Dongcheng (东城社区 (東城社區, Dōngchéng Shèqū)) is a community of Chating town, Wangcheng District, Changsha. It is located on the northern margin of Wangcheng District, and the west of Chating town. the community was formed by merging the Shenjiaqiao Community (慎家桥社区) and Jingshen Village (静慎村) on March 23, 2016. there is about a population of 4,880.

==History==
The present place of Dongcheng is a community of village-level administrative division, and it is also the center of west Chating town.

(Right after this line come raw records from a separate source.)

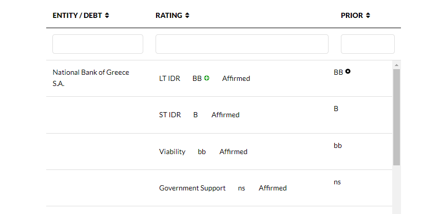The height and width of the screenshot is (214, 422).
Task: Click the table's vertical scrollbar thumb
Action: click(396, 117)
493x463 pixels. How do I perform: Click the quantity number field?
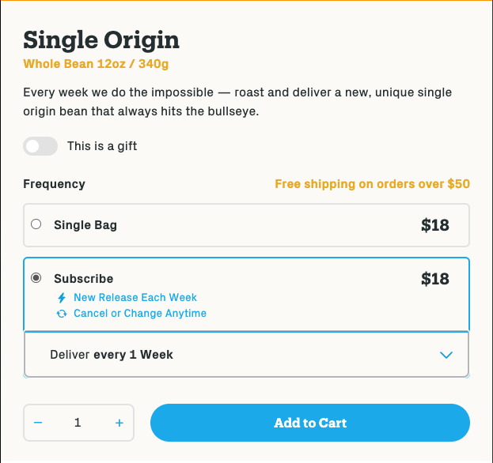[78, 423]
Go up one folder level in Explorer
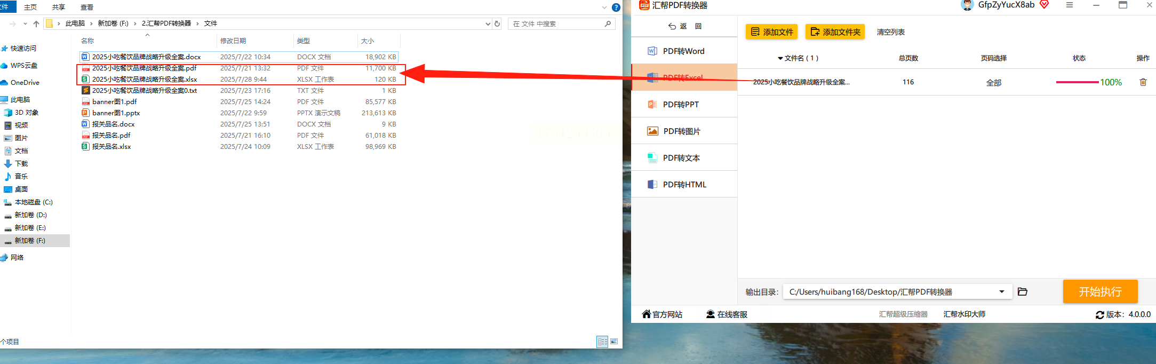The height and width of the screenshot is (364, 1156). tap(36, 23)
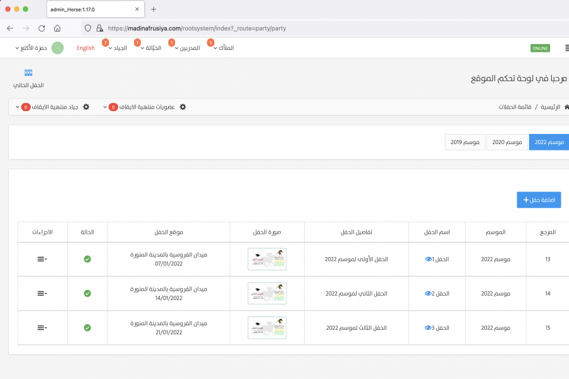Click the green user avatar circle
Screen dimensions: 569x379
pyautogui.click(x=58, y=48)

After revocation of Dongchen town which merged to Chating on November 19, 2015, the residential community was reformed by merging Shenjiaqiao Community and Jinshen Village March 23, 2016.

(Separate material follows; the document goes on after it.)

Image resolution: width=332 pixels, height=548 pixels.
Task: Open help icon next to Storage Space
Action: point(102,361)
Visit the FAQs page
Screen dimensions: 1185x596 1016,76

=== Historic Dongcheng Town ===
As a historic township-level division, Dongcheng was formed from a portion of Tongguan commune (铜官公社) in 1961, Dongcheng existed for about 55 years until Dongcheng Town was incorporated into Chating on November 19, 2015.

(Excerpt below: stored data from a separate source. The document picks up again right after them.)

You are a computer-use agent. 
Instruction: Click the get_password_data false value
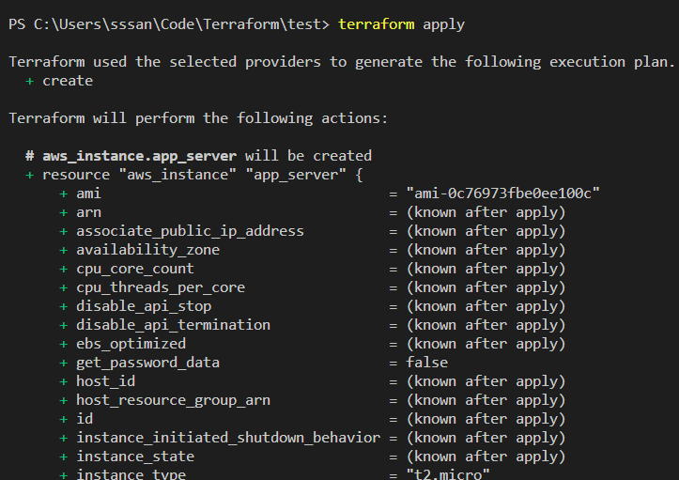tap(427, 363)
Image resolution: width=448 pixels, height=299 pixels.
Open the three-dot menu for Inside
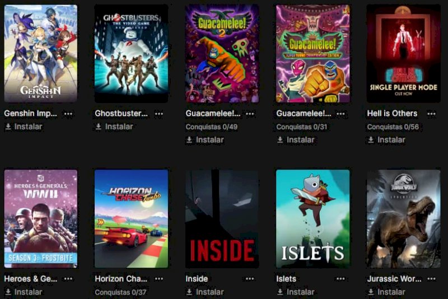click(x=250, y=279)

Dongcheng was the places of Tongxin (同心乡) and minzhu (民主乡) Townships in 1951, a portion of Tongguan Commune in 1958. Dongcheng Commune was formed from a portion of Tongguan Commune in 1961, it was renamed as Dongcheng Township in 1984 and changed as Dongcheng Town in 1995.

Dongcheng covered an area of 56 km2. There were 15 villages under its jurisdiction till adjustment of village-level divisions in 2005. The 15 village-level divisions were merged to seven villages and a community in 2005. There was a permanent population of 13,576 (2010 census), and a registered population of 19,028 (2012).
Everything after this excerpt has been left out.